SEATTLE, WA – Jones Soda Co. (OTCQB: JSDA) has announced the divestiture of its entire cannabis beverage division, known as Mary Jones, completing the transaction with the private firm MJ Reg Disrupters LLC. The sale, finalized on June 23, 2025, signifies a strategic shift for the long-standing beverage company.
Transaction Details
The deal for the Mary Jones division was valued at a total of $3 million. However, the financial structure involves a relatively small upfront cash component. According to the announced terms, Jones Soda received less than $500,000 in cash at closing. The substantial remaining balance is structured to be paid out over the next three years via a promissory note. Notably, this promissory note comes with no guarantees, placing the risk of future payment squarely on the performance and solvency of MJ Reg Disrupters LLC.
Under the terms of the agreement, Jones Soda will retain ownership of the trademark for Mary Jones, a move that could potentially allow them to re-enter the market or license the brand in the future under different circumstances or structures. Meanwhile, MJ Reg Disrupters LLC has acquired the product rights associated with the Mary Jones cannabis beverage line, gaining control over formulations, manufacturing processes, and distribution channels.

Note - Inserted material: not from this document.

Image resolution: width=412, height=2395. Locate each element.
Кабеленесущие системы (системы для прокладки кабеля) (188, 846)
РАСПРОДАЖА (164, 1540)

Strategic Refocus and Driving Factors
Jones Soda framed the exit from the cannabis sector as a strategic refocus on its core business operations, primarily its traditional carbonated soft drink offerings. The decision was influenced by a confluence of factors that presented significant challenges to the cannabis division’s viability and growth prospects.
A primary driver for the divestiture stemmed from regulatory challenges, particularly issues related to compliance within the stringent legal framework of California. The company encountered problems involving the improper use of hemp-derived isolate and THC emulsions. These components, crucial for formulating their cannabis-infused beverages, reportedly did not meet California’s compliance standards. This non-compliance created what the company explicitly termed a “trust issue” with regulators, impeding operations and market access in the crucial California market.
Beyond the regulatory hurdles, the Mary Jones brand also faced internal challenges. Despite initial marketing efforts that garnered attention and the fact that some products received awards, the division experienced a lack of momentum. This suggests that market performance, in terms of sales volume and consumer adoption, did not live up to expectations or the investment made in the venture.
Implications and Outlook
The sale underscores the significant operational complexities and regulatory risks inherent in the nascent legal cannabis industry, even for established consumer brands attempting to diversify. Navigating disparate state-level regulations, particularly regarding product formulations and sourcing like hemp-derived compounds, presents considerable challenges that can impact a company’s ability to operate efficiently and maintain regulator confidence.
For Jones Soda, the exit allows the company to allocate resources and management focus entirely back to its legacy business, which may offer a more stable operating environment away from the volatility and compliance burdens of the cannabis market. The structure of the $3 million deal, particularly the non-guaranteed promissory note, suggests that while Jones Soda is exiting the operational side, the full financial return on the sale is contingent on the future success of MJ Reg Disrupters LLC under the Mary Jones product rights.
MJ Reg Disrupters LLC now assumes the task of navigating the complex regulatory landscape and building momentum for the Mary Jones brand. Their success will depend on their ability to address the compliance issues that challenged Jones Soda and effectively market the products in a competitive sector.
The divestiture, announced on June 23, 2025, marks a definitive step for Jones Soda away from the cannabis industry, highlighting the difficulties faced by companies bridging traditional consumer markets and the regulated cannabis space.